(Esercizi da svolgere)
#1 Ricopia dal brano su Lisbona il passo che va da "Un sogno, un" fino a "del turismo europeo." incluso.
#2 Nel brano su Lisbona, quali sono tutte le cose con cui la città rappresentava perfettamente il miracolo economico?
#3 Prosegui il brano su Lisbona dopo la sua ultima frase.

(Testo del documento)
============================================================
Come tutte le capitali dell’Unione europea, Lisbona a Pasqua si presentava come una città fantasma, chiusa per Covid e sotto controllo stretto delle forze dell’ordine impegnate a far rispettare il lockdown.
Ma qui i segni della crisi economica arrivata con la pandemia sono più evidenti e riportano alla luce tutta la fragilità della capitale di un paese povero messo in ginocchio dalla caduta dell’immobiliare e del turismo. I due settori su cui aveva puntato per uscire dalla miseria.
Per un po’ ha funzionato: dal 2014, anno in cui il paese era uscito dal programma di salvataggio della troika, fino all’arrivo del Coronavirus. Cinque-sei anni in cui il Portogallo, che solo dieci anni fa era sull’orlo del fallimento, veniva indicato da Bruxelles come un caso virtuoso, un esempio da imitare. Debito pubblico sotto rigido controllo e Pil in rapida e continua crescita. Boom del turismo, cantieri edili dappertutto e prezzi delle case con incrementi a doppia cifra.
Un sogno, un miracolo economico che Lisbona rappresentava perfettamente, con l’invasione dei marchi del lusso, le grandi mostre, gli eventi internazionali, i grattacieli firmati dalle star dell’architettura. Al punto da essere considerata per due anni la capitale del turismo europeo.
============================================================
(Elenco dei dati)
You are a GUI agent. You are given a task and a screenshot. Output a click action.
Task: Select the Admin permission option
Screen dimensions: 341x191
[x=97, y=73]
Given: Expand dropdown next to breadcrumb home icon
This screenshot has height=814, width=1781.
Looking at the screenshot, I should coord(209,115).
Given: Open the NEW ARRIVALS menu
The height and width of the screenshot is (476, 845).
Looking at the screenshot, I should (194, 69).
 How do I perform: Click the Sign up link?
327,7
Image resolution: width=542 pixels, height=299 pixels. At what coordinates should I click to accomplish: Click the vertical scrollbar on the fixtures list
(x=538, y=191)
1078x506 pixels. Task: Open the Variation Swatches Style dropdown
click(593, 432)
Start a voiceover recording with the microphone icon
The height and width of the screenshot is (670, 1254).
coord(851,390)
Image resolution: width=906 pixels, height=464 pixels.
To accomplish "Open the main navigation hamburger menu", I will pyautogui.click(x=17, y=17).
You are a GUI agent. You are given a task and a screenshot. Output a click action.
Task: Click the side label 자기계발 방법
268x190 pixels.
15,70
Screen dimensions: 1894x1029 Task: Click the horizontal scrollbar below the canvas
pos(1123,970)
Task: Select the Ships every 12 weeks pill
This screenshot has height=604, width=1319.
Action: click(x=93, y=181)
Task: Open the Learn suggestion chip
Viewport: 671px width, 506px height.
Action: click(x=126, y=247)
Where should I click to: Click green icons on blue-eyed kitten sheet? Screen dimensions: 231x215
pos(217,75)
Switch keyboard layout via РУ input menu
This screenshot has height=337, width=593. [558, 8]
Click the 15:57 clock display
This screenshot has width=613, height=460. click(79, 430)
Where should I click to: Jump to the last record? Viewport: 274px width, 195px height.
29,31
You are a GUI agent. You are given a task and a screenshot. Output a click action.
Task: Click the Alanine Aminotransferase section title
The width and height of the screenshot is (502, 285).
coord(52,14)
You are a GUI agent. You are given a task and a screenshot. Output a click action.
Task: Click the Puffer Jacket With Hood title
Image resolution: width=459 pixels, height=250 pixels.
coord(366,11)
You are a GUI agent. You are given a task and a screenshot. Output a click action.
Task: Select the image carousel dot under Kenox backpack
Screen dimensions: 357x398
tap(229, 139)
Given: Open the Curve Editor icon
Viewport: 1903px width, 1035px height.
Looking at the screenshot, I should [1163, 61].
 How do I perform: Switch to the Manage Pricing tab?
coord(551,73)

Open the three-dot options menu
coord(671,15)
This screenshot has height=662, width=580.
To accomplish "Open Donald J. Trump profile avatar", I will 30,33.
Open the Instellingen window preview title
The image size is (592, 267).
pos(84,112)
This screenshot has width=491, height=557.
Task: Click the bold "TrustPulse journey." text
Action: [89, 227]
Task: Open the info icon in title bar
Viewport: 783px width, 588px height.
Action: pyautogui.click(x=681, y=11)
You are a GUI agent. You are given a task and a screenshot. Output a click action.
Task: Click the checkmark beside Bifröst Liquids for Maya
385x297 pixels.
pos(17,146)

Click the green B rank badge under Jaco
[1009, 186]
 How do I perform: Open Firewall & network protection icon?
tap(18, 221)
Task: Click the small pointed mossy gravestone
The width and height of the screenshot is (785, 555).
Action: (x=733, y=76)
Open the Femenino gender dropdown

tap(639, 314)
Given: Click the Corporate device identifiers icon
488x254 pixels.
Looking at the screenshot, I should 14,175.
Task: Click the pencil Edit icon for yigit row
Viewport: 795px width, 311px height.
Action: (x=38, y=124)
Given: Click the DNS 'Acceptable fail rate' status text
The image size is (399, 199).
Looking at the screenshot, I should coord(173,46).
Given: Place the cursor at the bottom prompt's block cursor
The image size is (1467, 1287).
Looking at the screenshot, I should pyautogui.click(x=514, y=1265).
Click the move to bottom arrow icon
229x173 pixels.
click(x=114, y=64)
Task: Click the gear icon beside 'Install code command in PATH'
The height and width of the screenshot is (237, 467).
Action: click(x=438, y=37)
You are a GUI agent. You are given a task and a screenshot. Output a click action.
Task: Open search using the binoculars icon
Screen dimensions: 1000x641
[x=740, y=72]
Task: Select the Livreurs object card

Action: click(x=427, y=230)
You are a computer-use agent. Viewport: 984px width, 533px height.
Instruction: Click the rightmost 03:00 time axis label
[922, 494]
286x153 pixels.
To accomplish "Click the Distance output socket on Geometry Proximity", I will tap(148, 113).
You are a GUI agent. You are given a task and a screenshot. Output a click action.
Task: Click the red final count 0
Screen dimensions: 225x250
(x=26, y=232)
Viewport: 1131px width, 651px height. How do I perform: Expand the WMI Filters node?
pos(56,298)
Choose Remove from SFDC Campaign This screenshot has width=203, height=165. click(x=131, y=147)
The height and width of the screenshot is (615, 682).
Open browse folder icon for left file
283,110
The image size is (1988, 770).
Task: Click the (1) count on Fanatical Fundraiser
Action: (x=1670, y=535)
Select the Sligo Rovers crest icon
============================================================
(Soluzioni)
#1
Un sogno, un miracolo economico che Lisbona rappresentava perfettamente, con l’invasione dei marchi del lusso, le grandi mostre, gli eventi internazionali, i grattacieli firmati dalle star dell’architettura. Al punto da essere considerata per due anni la capitale del turismo europeo.

#2
- l'invasione dei marchi del lusso
- le grandi mostre
- gli eventi internazionali
- i grattacieli firmati dalle star dell'architettura

#3
Poi è arrivato il Coronavirus e il sogno è svanito: voli azzerati, alberghi vuoti, boom della disoccupazione. Gli antichi quartieri del centro storico come Alfama, che intanto avevano espulso i residenti, hanno visto fermarsi le ristrutturazioni e sono diventati quartieri fantasma.
Fino a due anni fa simbolo del boom portoghese, adesso Lisbona è lo specchio della crisi d’un paese chiamato a fare i conti con la sua fragilità. Secondo gli ultimi dati, tra il 2019 e il 2020, la disoccupazione è aumentata del 32 per cento. Ma la situazione reale è peggiore, perché non vengono considerati i precari, le decine di migliaia di lavoratori “invisibili” che non riescono ad accedere nemmeno agli aiuti pubblici previsti per chi ha perduto il reddito a causa del Covid.
La sanità pubblica è al collasso e mancano migliaia di medici e infermieri. Con le scuole chiuse, si calcola che almeno un 30 per cento degli studenti non può fare lezione da casa, perché non ha il computer. È tutto così. E come sempre succede quando le cose vanno male in un Paese, all’improvviso in Portogallo è esploso un conflitto costituzionale tra capo dello Stato e premier che lascia presagire una crisi politica. A questo punto, non è detto che il segretario socialista Antonio Costa, che guida un governo di minoranza, riesca a evitare le elezioni anticipate e a concludere la legislatura.
È successo che il presidente della Repubblica Marcelo Rebelo de Sousa, ha promulgato tre leggi votate dai partiti d’opposizione che si sono coalizzati per aumentare gli aiuti statali alle famiglie in crisi. Il problema è che questo fa aumentare la spesa pubblica. E la Costituzione portoghese vieta esplicitamente al Parlamento di approvare leggi che comportino un aumento del Bilancio dello Stato in corso. In ogni caso, il capo dello Stato (il Portogallo è una repubblica semipresidenziale) non deve promulgare la legge. Invece Marcelo lo ha fatto, giustificandosi con l’emergenza economica in corso e con il fatto che il Bilancio dello Stato di quest’anno presenterebbe ancora dei margini per coprire spese impreviste.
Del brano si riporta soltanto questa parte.